* [Exercise] Each entry is to be printed again word for word.

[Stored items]
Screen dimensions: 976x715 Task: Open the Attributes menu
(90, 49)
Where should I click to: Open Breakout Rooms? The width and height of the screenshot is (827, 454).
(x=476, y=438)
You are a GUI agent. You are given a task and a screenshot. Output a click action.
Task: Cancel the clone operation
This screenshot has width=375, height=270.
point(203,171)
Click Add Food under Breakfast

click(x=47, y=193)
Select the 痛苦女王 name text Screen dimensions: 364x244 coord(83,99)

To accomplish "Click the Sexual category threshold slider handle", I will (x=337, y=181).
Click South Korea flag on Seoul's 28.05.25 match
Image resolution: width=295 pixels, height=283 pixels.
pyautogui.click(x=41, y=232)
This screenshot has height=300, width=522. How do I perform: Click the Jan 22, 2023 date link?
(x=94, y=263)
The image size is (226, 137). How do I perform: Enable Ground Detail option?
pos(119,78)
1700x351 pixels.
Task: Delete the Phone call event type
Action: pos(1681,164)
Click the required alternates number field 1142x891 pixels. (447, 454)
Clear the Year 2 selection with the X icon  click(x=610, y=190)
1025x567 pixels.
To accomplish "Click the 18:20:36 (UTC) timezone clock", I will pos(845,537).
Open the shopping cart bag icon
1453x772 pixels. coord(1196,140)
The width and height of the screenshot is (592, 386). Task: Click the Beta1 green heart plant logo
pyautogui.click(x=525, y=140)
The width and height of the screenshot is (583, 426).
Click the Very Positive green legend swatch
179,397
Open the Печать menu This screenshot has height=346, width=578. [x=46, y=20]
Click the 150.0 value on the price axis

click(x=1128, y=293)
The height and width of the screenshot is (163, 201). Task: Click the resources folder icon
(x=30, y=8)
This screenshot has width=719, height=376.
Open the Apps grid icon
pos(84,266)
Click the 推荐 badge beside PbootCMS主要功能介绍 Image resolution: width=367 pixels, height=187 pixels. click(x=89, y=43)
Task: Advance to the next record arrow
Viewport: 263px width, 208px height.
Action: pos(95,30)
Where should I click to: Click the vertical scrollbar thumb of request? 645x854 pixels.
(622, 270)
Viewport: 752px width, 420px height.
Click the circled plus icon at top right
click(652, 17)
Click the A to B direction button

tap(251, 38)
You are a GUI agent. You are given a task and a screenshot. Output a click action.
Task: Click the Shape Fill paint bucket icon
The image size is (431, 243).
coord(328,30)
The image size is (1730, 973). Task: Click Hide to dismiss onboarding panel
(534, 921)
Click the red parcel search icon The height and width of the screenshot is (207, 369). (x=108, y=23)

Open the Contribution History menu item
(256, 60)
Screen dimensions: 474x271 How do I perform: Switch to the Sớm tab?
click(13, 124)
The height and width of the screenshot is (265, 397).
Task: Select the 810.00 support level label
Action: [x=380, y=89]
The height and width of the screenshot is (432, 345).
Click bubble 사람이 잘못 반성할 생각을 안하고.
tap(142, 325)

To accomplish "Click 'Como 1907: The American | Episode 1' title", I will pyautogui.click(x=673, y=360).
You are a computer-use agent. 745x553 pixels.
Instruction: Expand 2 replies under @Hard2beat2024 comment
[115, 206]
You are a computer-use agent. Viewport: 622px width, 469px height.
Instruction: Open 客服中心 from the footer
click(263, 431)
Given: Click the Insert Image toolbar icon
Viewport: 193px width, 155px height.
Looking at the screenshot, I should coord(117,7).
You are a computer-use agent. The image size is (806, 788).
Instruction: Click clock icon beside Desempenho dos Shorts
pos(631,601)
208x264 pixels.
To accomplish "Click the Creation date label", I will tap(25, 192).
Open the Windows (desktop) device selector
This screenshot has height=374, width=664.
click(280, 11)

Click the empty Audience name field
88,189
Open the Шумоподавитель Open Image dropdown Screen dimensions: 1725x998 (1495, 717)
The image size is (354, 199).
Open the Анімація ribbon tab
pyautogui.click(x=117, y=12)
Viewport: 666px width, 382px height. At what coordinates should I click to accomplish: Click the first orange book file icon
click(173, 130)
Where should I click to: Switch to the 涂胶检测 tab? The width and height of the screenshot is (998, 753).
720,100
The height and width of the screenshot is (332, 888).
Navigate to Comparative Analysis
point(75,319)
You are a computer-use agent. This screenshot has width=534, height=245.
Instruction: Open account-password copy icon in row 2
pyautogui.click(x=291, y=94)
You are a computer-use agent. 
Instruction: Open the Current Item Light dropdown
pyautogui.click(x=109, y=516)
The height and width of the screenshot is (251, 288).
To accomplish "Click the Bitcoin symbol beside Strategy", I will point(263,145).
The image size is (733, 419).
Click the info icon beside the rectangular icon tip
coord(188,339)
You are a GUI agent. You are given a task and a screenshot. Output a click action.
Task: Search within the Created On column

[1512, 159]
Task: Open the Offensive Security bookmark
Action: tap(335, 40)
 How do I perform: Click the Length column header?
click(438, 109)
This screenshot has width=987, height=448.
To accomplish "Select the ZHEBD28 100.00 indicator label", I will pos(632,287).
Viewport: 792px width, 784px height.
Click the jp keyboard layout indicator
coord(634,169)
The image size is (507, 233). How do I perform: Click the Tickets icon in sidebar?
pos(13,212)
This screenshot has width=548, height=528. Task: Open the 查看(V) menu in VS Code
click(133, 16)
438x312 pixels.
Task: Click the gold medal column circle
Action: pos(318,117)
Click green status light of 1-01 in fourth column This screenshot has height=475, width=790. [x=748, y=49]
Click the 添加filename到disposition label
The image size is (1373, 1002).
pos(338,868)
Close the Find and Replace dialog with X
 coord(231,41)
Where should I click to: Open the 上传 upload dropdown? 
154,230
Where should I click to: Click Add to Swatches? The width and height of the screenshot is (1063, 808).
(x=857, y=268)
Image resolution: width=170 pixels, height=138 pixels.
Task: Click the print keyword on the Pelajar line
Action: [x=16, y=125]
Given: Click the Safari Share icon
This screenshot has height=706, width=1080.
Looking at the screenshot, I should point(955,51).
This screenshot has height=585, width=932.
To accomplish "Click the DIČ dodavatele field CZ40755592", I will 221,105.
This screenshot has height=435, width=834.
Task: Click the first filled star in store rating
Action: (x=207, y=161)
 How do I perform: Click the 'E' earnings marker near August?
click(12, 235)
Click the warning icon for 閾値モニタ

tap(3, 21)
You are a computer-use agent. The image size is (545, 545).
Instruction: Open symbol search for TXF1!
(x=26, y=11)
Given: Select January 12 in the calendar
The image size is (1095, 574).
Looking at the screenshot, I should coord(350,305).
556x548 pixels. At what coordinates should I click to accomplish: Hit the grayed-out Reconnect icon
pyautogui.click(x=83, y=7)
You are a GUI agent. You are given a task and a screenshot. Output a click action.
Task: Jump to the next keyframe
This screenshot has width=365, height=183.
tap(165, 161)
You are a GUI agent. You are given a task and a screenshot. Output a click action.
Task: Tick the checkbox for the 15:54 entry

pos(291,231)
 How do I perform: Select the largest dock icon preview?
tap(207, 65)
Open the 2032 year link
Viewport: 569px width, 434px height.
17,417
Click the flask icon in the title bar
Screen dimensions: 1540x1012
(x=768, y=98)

* [Answer space]
Screen dimensions: 976x715 Task: Open the Attributes menu
(90, 49)
Where should I click to: Open Breakout Rooms? The width and height of the screenshot is (827, 454).
(x=476, y=438)
You are a GUI agent. You are given a task and a screenshot. Output a click action.
Task: Cancel the clone operation
This screenshot has width=375, height=270.
point(203,171)
Click Add Food under Breakfast

click(x=47, y=193)
Select the 痛苦女王 name text Screen dimensions: 364x244 coord(83,99)

To accomplish "Click the Sexual category threshold slider handle", I will (x=337, y=181).
Click South Korea flag on Seoul's 28.05.25 match
Image resolution: width=295 pixels, height=283 pixels.
pyautogui.click(x=41, y=232)
This screenshot has height=300, width=522. How do I perform: Click the Jan 22, 2023 date link?
(x=94, y=263)
The image size is (226, 137). How do I perform: Enable Ground Detail option?
pos(119,78)
1700x351 pixels.
Task: Delete the Phone call event type
Action: pos(1681,164)
Click the required alternates number field 1142x891 pixels. (447, 454)
Clear the Year 2 selection with the X icon  click(x=610, y=190)
1025x567 pixels.
To accomplish "Click the 18:20:36 (UTC) timezone clock", I will pos(845,537).
Open the shopping cart bag icon
1453x772 pixels. coord(1196,140)
The width and height of the screenshot is (592, 386). Task: Click the Beta1 green heart plant logo
pyautogui.click(x=525, y=140)
The width and height of the screenshot is (583, 426).
Click the Very Positive green legend swatch
179,397
Open the Печать menu This screenshot has height=346, width=578. [x=46, y=20]
Click the 150.0 value on the price axis

click(x=1128, y=293)
The height and width of the screenshot is (163, 201). Task: Click the resources folder icon
(x=30, y=8)
This screenshot has width=719, height=376.
Open the Apps grid icon
pos(84,266)
Click the 推荐 badge beside PbootCMS主要功能介绍 Image resolution: width=367 pixels, height=187 pixels. click(x=89, y=43)
Task: Advance to the next record arrow
Viewport: 263px width, 208px height.
Action: pos(95,30)
Where should I click to: Click the vertical scrollbar thumb of request? 645x854 pixels.
(622, 270)
Viewport: 752px width, 420px height.
Click the circled plus icon at top right
click(652, 17)
Click the A to B direction button

tap(251, 38)
You are a GUI agent. You are given a task and a screenshot. Output a click action.
Task: Click the Shape Fill paint bucket icon
The image size is (431, 243).
coord(328,30)
The image size is (1730, 973). Task: Click Hide to dismiss onboarding panel
(534, 921)
Click the red parcel search icon The height and width of the screenshot is (207, 369). (x=108, y=23)

Open the Contribution History menu item
(256, 60)
Screen dimensions: 474x271 How do I perform: Switch to the Sớm tab?
click(13, 124)
The height and width of the screenshot is (265, 397).
Task: Select the 810.00 support level label
Action: [x=380, y=89]
The height and width of the screenshot is (432, 345).
Click bubble 사람이 잘못 반성할 생각을 안하고.
tap(142, 325)

To accomplish "Click 'Como 1907: The American | Episode 1' title", I will pyautogui.click(x=673, y=360).
You are a computer-use agent. 745x553 pixels.
Instruction: Expand 2 replies under @Hard2beat2024 comment
[115, 206]
You are a computer-use agent. Viewport: 622px width, 469px height.
Instruction: Open 客服中心 from the footer
click(263, 431)
Given: Click the Insert Image toolbar icon
Viewport: 193px width, 155px height.
Looking at the screenshot, I should coord(117,7).
You are a computer-use agent. The image size is (806, 788).
Instruction: Click clock icon beside Desempenho dos Shorts
pos(631,601)
208x264 pixels.
To accomplish "Click the Creation date label", I will tap(25, 192).
Open the Windows (desktop) device selector
This screenshot has height=374, width=664.
click(280, 11)

Click the empty Audience name field
88,189
Open the Шумоподавитель Open Image dropdown Screen dimensions: 1725x998 (1495, 717)
The image size is (354, 199).
Open the Анімація ribbon tab
pyautogui.click(x=117, y=12)
Viewport: 666px width, 382px height. At what coordinates should I click to accomplish: Click the first orange book file icon
click(173, 130)
Where should I click to: Switch to the 涂胶检测 tab? The width and height of the screenshot is (998, 753).
720,100
The height and width of the screenshot is (332, 888).
Navigate to Comparative Analysis
point(75,319)
You are a computer-use agent. This screenshot has width=534, height=245.
Instruction: Open account-password copy icon in row 2
pyautogui.click(x=291, y=94)
You are a computer-use agent. 
Instruction: Open the Current Item Light dropdown
pyautogui.click(x=109, y=516)
The height and width of the screenshot is (251, 288).
To accomplish "Click the Bitcoin symbol beside Strategy", I will point(263,145).
The image size is (733, 419).
Click the info icon beside the rectangular icon tip
coord(188,339)
You are a GUI agent. You are given a task and a screenshot. Output a click action.
Task: Search within the Created On column

[1512, 159]
Task: Open the Offensive Security bookmark
Action: tap(335, 40)
 How do I perform: Click the Length column header?
click(438, 109)
This screenshot has width=987, height=448.
To accomplish "Select the ZHEBD28 100.00 indicator label", I will pos(632,287).
Viewport: 792px width, 784px height.
Click the jp keyboard layout indicator
coord(634,169)
The image size is (507, 233). How do I perform: Click the Tickets icon in sidebar?
pos(13,212)
This screenshot has width=548, height=528. Task: Open the 查看(V) menu in VS Code
click(133, 16)
438x312 pixels.
Task: Click the gold medal column circle
Action: pos(318,117)
Click green status light of 1-01 in fourth column This screenshot has height=475, width=790. [x=748, y=49]
Click the 添加filename到disposition label
The image size is (1373, 1002).
pos(338,868)
Close the Find and Replace dialog with X
 coord(231,41)
Where should I click to: Open the 上传 upload dropdown? 
154,230
Where should I click to: Click Add to Swatches? The width and height of the screenshot is (1063, 808).
(x=857, y=268)
Image resolution: width=170 pixels, height=138 pixels.
Task: Click the print keyword on the Pelajar line
Action: [x=16, y=125]
Given: Click the Safari Share icon
This screenshot has height=706, width=1080.
Looking at the screenshot, I should point(955,51).
This screenshot has height=585, width=932.
To accomplish "Click the DIČ dodavatele field CZ40755592", I will 221,105.
This screenshot has height=435, width=834.
Task: Click the first filled star in store rating
Action: (x=207, y=161)
 How do I perform: Click the 'E' earnings marker near August?
click(12, 235)
Click the warning icon for 閾値モニタ

tap(3, 21)
You are a computer-use agent. The image size is (545, 545).
Instruction: Open symbol search for TXF1!
(x=26, y=11)
Given: Select January 12 in the calendar
The image size is (1095, 574).
Looking at the screenshot, I should coord(350,305).
556x548 pixels. At what coordinates should I click to accomplish: Hit the grayed-out Reconnect icon
pyautogui.click(x=83, y=7)
You are a GUI agent. You are given a task and a screenshot. Output a click action.
Task: Jump to the next keyframe
This screenshot has width=365, height=183.
tap(165, 161)
You are a GUI agent. You are given a task and a screenshot. Output a click action.
Task: Tick the checkbox for the 15:54 entry

pos(291,231)
 How do I perform: Select the largest dock icon preview?
tap(207, 65)
Open the 2032 year link
Viewport: 569px width, 434px height.
17,417
Click the flask icon in the title bar
Screen dimensions: 1540x1012
(x=768, y=98)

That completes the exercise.